Art in America
June 1994
Ellen Kozak at Carolyn J. Roy
By Robert G. Edelman
The type of visionary landscape transformed into organic abstraction that Arthur Dove explored after 1910 seems to have found few practitioners among today’s painters, Ellen Kozak being an exception. Kozak’s landscape, which consist of fluid shapes that give an impression of perpetual motion, are devised with interlocking pieces that constitute free-form inventions. Painted in watercolor and oil on panel, they run a full range from fairly literal translations of a specific local, such as Hudson Study: Tidewater #1, to arrangements of simplified forms that have only a loose relationship to the landscape, as in Bend (both works, like 9 of the 11 in the show, date from 1993). Areas of muted but lush earth colors, representing a shoreline, a body of water or kidney shaped cloud, are sometimes orchestrated in a random fashion, although their original identities are rarely completely obscured.

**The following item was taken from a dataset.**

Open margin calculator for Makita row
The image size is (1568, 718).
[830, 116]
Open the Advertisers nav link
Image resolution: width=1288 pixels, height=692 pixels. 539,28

Kozak spends several months a year making studies and small paintings on location in the Hudson River Valley, working in watercolor. Hudson Study: Promontory (#1) is a fairly straightforward analysis of reflections in water, described in broad fields of pale-blue and green, along with accents of black and white that resist specific readings as fragments of nature. The forms delineated in the studies are angular and descriptive. The larger paintings on panel are, by contrast, lyrical and abstract. Kozak sacrifices particularity in favor of implication. Rhythm and the proportional weight (by color and expanse) of one area to another become the overriding concern. In Cove, Kozak isolates two light areas of comparable size, suggesting air and water, at the center of the painting. Both areas are toned down with degrees of gray the upper, lavender superimposed, like a mist on the horizon, over a sky blue: the lower, a warm gray over phosphorescent green. These areas are encompassed by curving masses rendered in variations of earthy greens, from olive to a raw umber. A purple zone in the foreground anchors the composition, nearly tilting the whole painting forward with its intense hue.
At times Kozak allows her unmoored shapes to rotate in a cadenced formation, as in Notations on a Landscape: High Hill Loop (1992). Areas of similar size and shape flow toward a black vortex; a small patch of bright yellow doesn’t seem capable of stemming an overall predictability. However, Kozak’s Notations on a Landscape: Schoharie combines a sense of place with a sensuous fiction that radiates light. Clearly inclined toward abstraction, Kozak’s work is strongest when nature retains a structural role.